=== Records for the task ===
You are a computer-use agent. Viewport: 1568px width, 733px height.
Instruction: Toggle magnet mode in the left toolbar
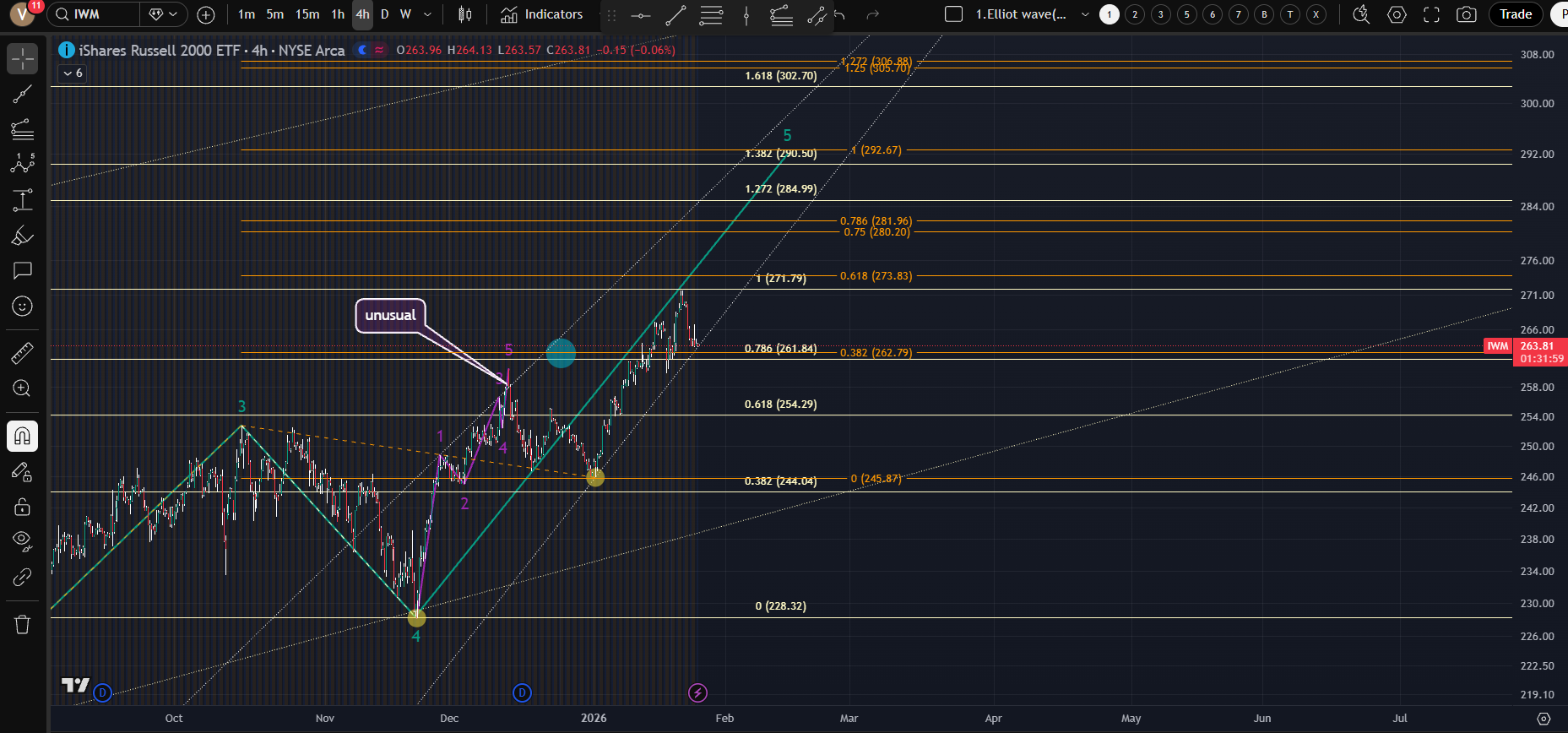[x=23, y=437]
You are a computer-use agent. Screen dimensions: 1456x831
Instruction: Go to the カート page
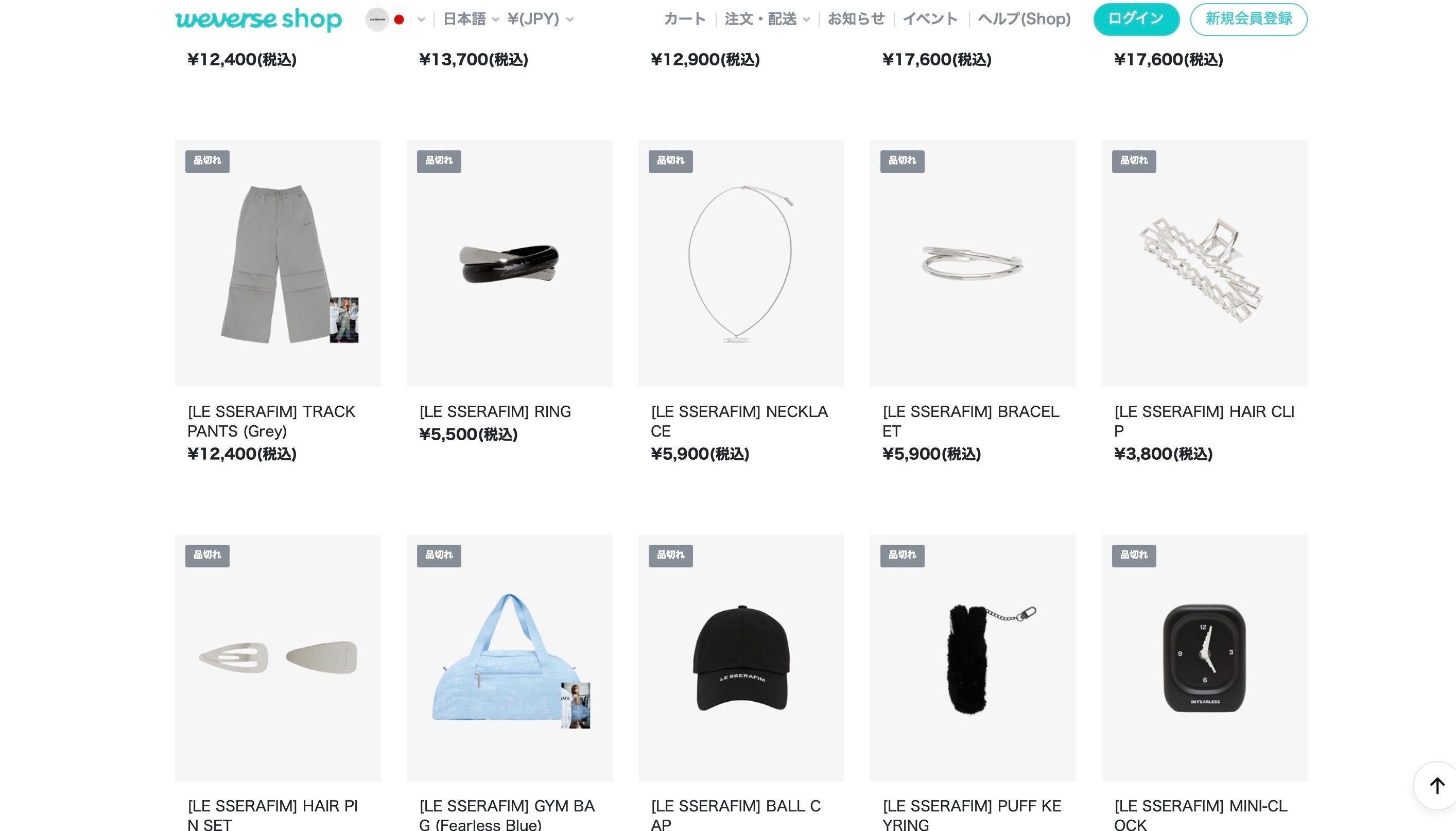tap(685, 20)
===
Find the string "computer" in the entries above. Copy each line where it occurs.

You are a computer-use agent. Viewport: 1568px width, 733px height.
You are a computer-use agent. Screen dimensions: 1456x831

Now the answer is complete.